Arriva l’orata, un filetto alto che lascia pensare ad un pesce di taglia, non è d’allevamento per grazia di dio. La carne è soda e gradevole, il mandarino si sente appena e non guasta affatto.
Il dolce lo salto, passo ad una grappa di Teroldego visto che non hanno neanche Barbera, ripenso a Bianca, alla Giordania ed alla tabaccaia ma questo purtroppo non mi basta.
Cose che ho imparato:
– Mai lasciarsi ingannare dalla bellezza dei tavoli di un locale
– Il nome di un locale dice molto più di quanto si possa immaginare
derive psico-geografiche
Stamane il mio telefono squilla alle 10.37, è Augusto, che fino a poco tempo fa aveva letto solo nei libri l’esistenza delle 10.37 del mattino. Vista l’assoluta eccezionalità dell’evento mi precipito a prenderlo nella sua zarevole dimora.
Pioviggina lentamente, scende con un pastrano blue notte, ed un ombrello nero dal manico di legno, la sua nobile persona si staglia leggiadra davanti i mie occhi, lasciandomi pensare al Fürstenberg (si proprio quello che combatte contro Giovanni dalle bande nere).
Per prima cosa ci dirigiamo in un famoso bar in zona Isola, è qui che ha inizio la nostra esperienza di pura psico-geografia, il nostro intento è quello di toccare punti della città formando una scritta immaginaria, anche se non siamo certi assolutamente di quello che ne verrà fuori.
Dopo un espresso sorseggiato lentamente iniziamo a vagare, apparentemente senza meta.
Il mercatino di Piazzale Cuoco ci accoglie freddamente, il fango, l’atmosfera post industriale, la nebbiolina non aiutano di certo, la nostra attenzione si ferma su una cucina da campo dell’esercito italiano.

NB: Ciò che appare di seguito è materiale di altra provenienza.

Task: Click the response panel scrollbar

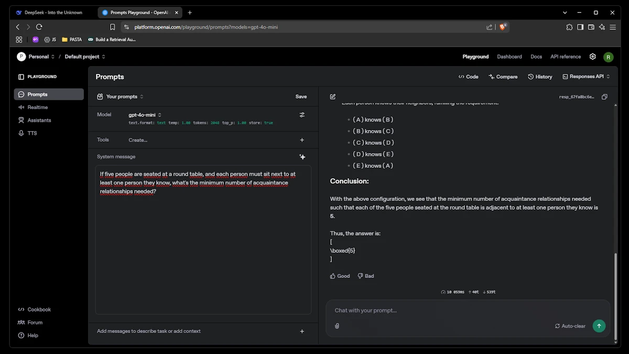Action: coord(616,283)
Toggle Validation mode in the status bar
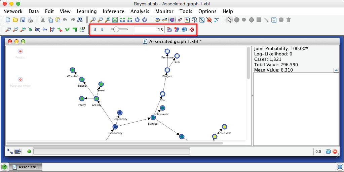Viewport: 344px width, 172px height. pyautogui.click(x=18, y=152)
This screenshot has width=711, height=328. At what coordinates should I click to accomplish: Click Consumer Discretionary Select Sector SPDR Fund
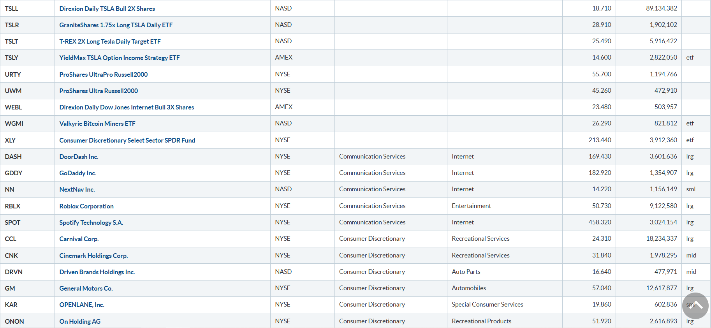click(x=127, y=140)
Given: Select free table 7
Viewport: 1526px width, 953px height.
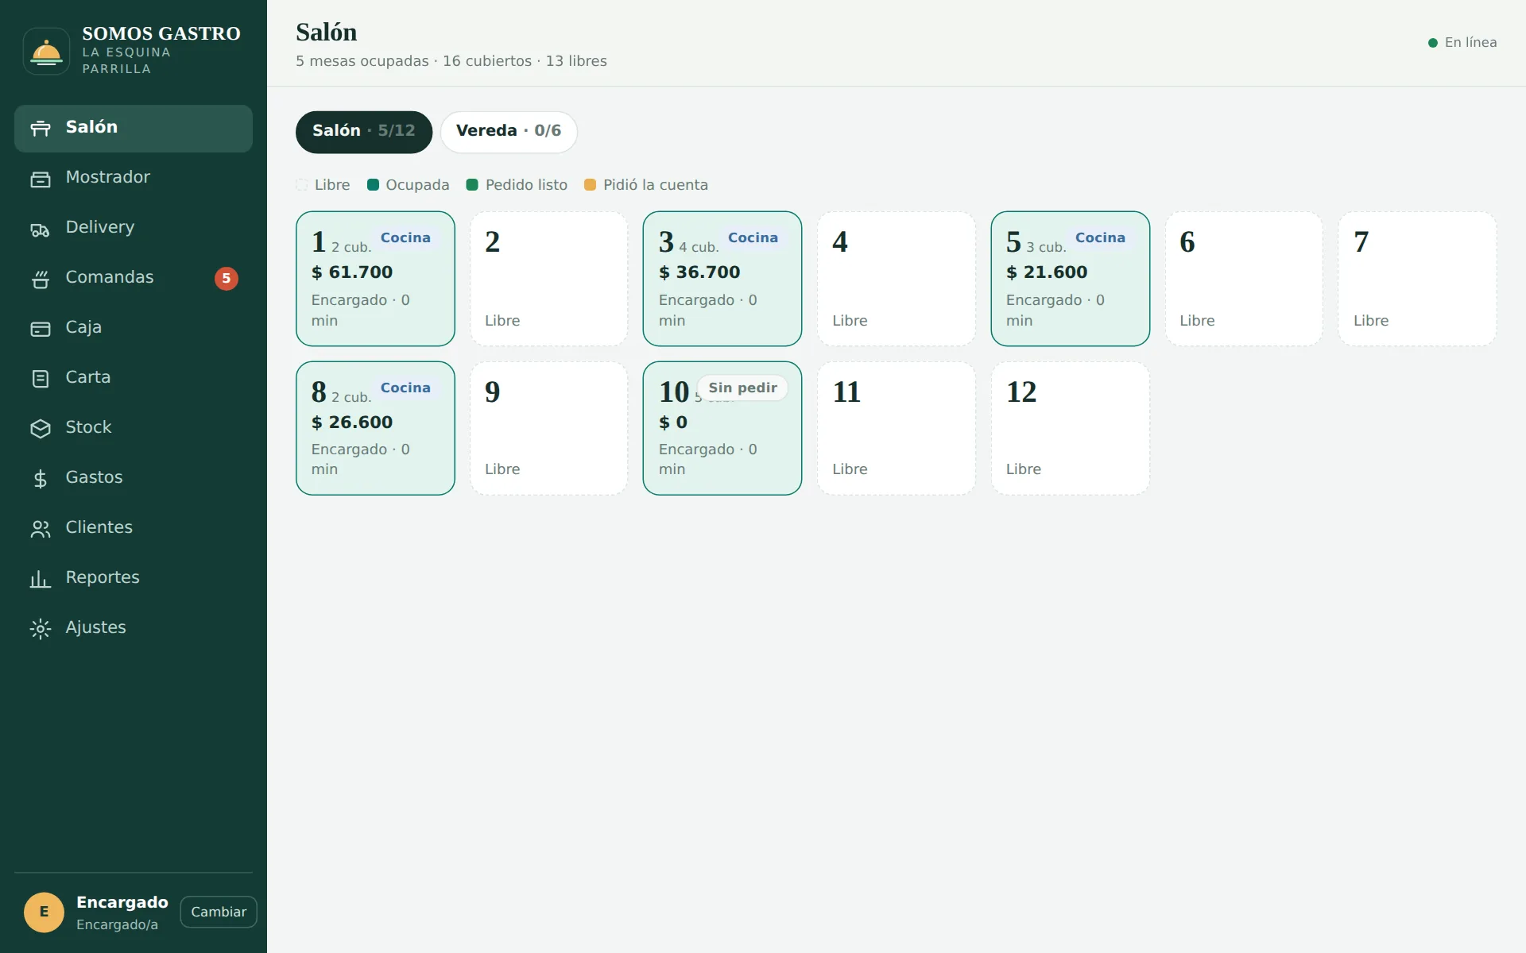Looking at the screenshot, I should click(x=1417, y=279).
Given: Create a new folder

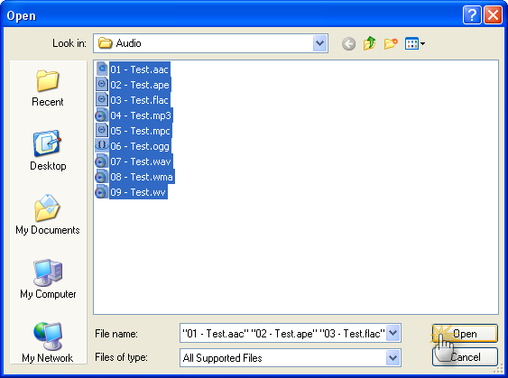Looking at the screenshot, I should [x=391, y=43].
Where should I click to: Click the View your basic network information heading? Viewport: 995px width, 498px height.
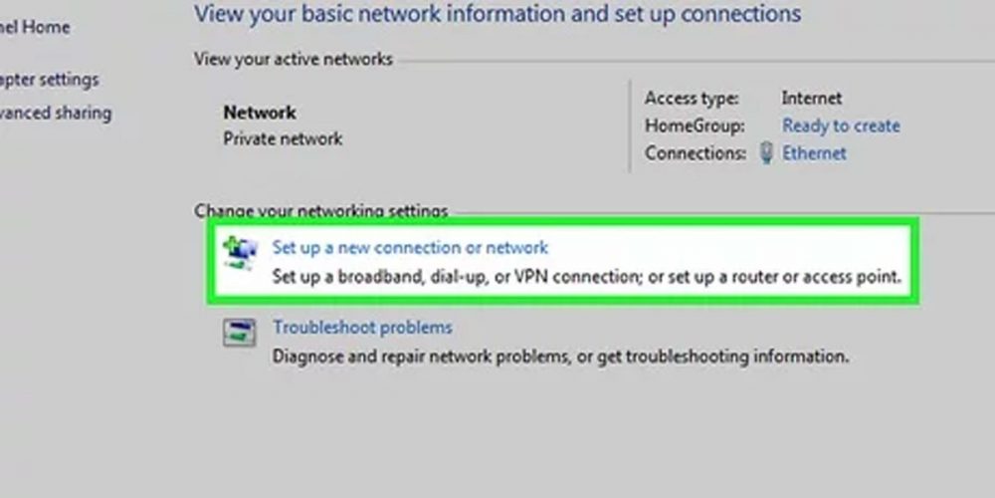coord(498,14)
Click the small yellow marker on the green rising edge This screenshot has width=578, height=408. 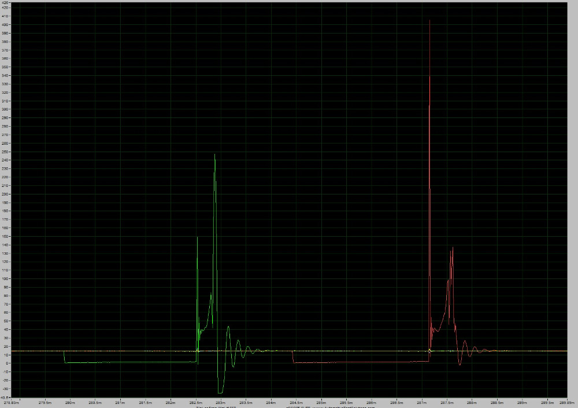[x=198, y=351]
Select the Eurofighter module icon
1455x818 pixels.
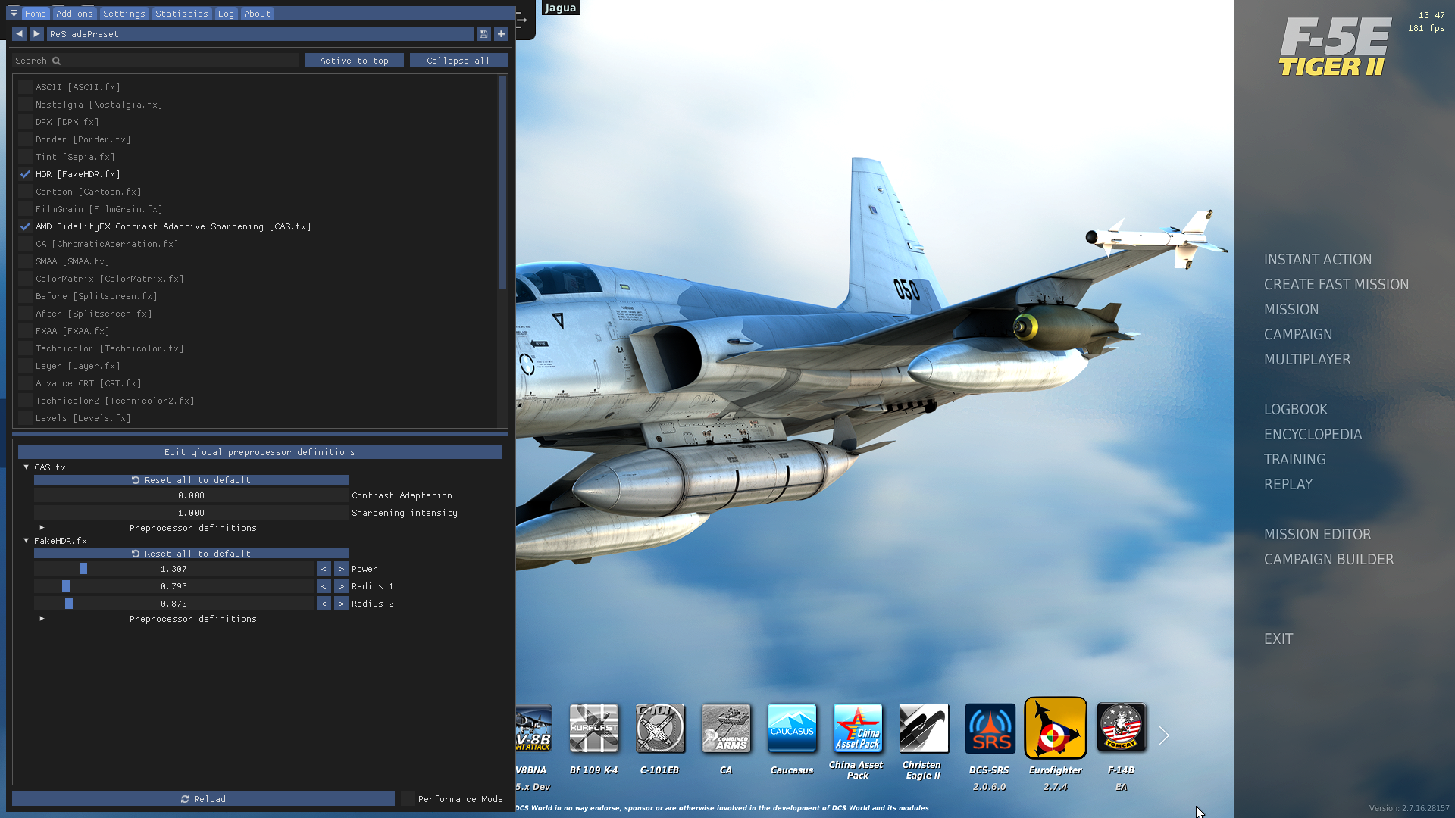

Compriamo solo due cose, del pane pugliese e 2 cd a prezzo stracciato.
Ci muoviamo velocemente verso la meta del nostro pranzo, il Mongolian Barbecue, dove mangiamo in abbondanza carne alla brace condita con un liquido bianco altamente infiammabile, sarà paraffina? Mah…
Molliamo l’auto e dopo un caffè in piazza 24 Maggio, uno in corso Genova ed uno in via Savona i primi tremori iniziano giustamente a ricordarci di smettere di bere caffè. Approdiamo assolutamente per caso in un mercatino in cui ci viene richiesto di firmare una liberatoria perchè stanno girando un documentario, ovviamente firmiamo tutto, con nomi fasulli, io Nathan Fake, lui James Holden (solo per la consonanza con il ciuffo).
Scappiamo dal mercatino vintage, ripiombiamo in porta genova, poi di nuovo 24 maggio, poi colonne san lorenzo ( il disegno sta per prendere una certa forma) poi di nuovo via vigevano (ma solo a ricordare il noto mostro).
Birra media chiara con un amico che sembra uscito direttamente da un opera di Oscar Wilde e poi via fino a via Malaga. Sono le 20.10 e abbiamo compiuto il nostro tracciato, ricomposto abbastanza precisamente, ci ha restituito due lettere. Solo due lettere IG e questo a mio avviso dice tanto.